すぐとなりで、深い闇が口を大きく開けているのも知らずに。
ある日突然、事務所のエラい人に呼ばれた。
「今のバンドメンバーは下手クソだからやめとけ。そんなのとつるんでたらオマエの価値が下がる」
えっ……
「次のライブで、このメンバーでやるのは最後だ。もっとオマエにふさわしいアーティストを選んでやるから安心しろ」
なぜ……
この人達はやっぱりお金のことしか考えてないんだ。
私をうまく売り出して、今までにかかった費用を回収しようとしてるだけだ。
でも、メジャーデビューの話は、もはや私のチカラが及ばない所でどんどん進み始めていた。
まるで虚像、いつしか作り上げていた自分の姿。
私は、うなだれるしかなかった。
自分の部屋で何回も泣いた。
時代の波に流されずに、自分の音楽を貫く。
そう心に決めたはずだったのに。
私は……何も出来ていない。
次のライブ。インフルエンザからの病み上がりのせいもあって、私は最後まで歌えなかった。
アンコール中に過呼吸で倒れてしまった。
心のツラさが全身にまで広がって、もうちぎれそうだった。
観客の悲鳴。そして私の涙。
薄れゆく意識の中で私は思った。
やっぱり、こんなの私じゃない。
私はこのメンバーと音楽をやりたいの!
私は体調が復活するとすぐに、偉い人に直談判した。
「このメンバーで音楽をできないのなら、辞めます」
きっぱりと、そう宣言した。
偉い人は何やら考えているようだった。
メリットとデメリットを秤にかけていたのだろうか。
でもそんなのどうだっていい。
私は私を貫く。

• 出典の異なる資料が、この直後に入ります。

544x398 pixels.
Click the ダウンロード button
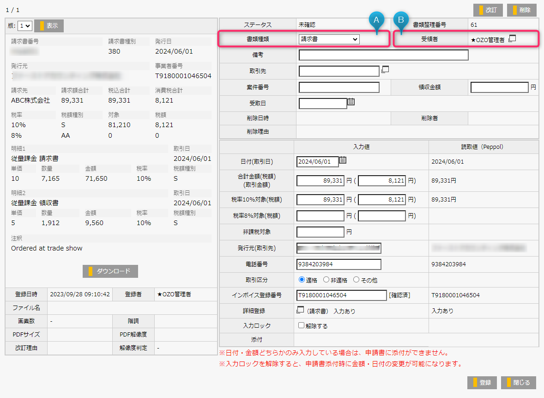click(110, 271)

もう、自分は曲げないって決めたんだ。
お互いの視線が交錯した。そして。
「……ったく。甘い世界じゃねえぞ。そんなに言うんならやってみろ」
ついに、向こうが折れてくれた。
自分のやりたい事のためなら、自分の信念は曲げちゃいけないんだ。
自分のやりたいことに悩んでる人、迷ってる人、たくさんいると思う。
でも「時代の波に飲まれても、流されちゃいけないんだ」って私が証明してみせる。
私の時が止まったライブから、5ヶ月後。
もう一回、同じステージ。
ファンはチャンスをくれた。
私の姿を見に、遠方から駆けつけてくれた人もいた。
少ないおこづかいをやりくりして、ライブチケット代を出してくれた若い子もたくさんいる。
見てて、必ずみんなに、私の、私達だけしかできない、音楽を届けるから。
……
さあ、いくよ!
ライブの前に円陣を組む。メンバーの熱が、肌を通して伝わってくる。
ヤケドしそうなほど、痛いほど、まっすぐに。
お互い、チラりと目を合わせた。
その瞳には、確かな意思が感じられる。
視線が、そして心が通じ合う。
一呼吸置いて、私は、思いのたけを叫ぶ。
「さあ、私たちの物語をはじめよう!」
「私たちのプロローグは、ここからだ!!」
最後までお読みいただき、ありがとうございます。
久々に書いた小説。お楽しみいただけたでしょうか?
このお話は実は、私の敬愛するとある若手シンガーソングライターをモデルにしています。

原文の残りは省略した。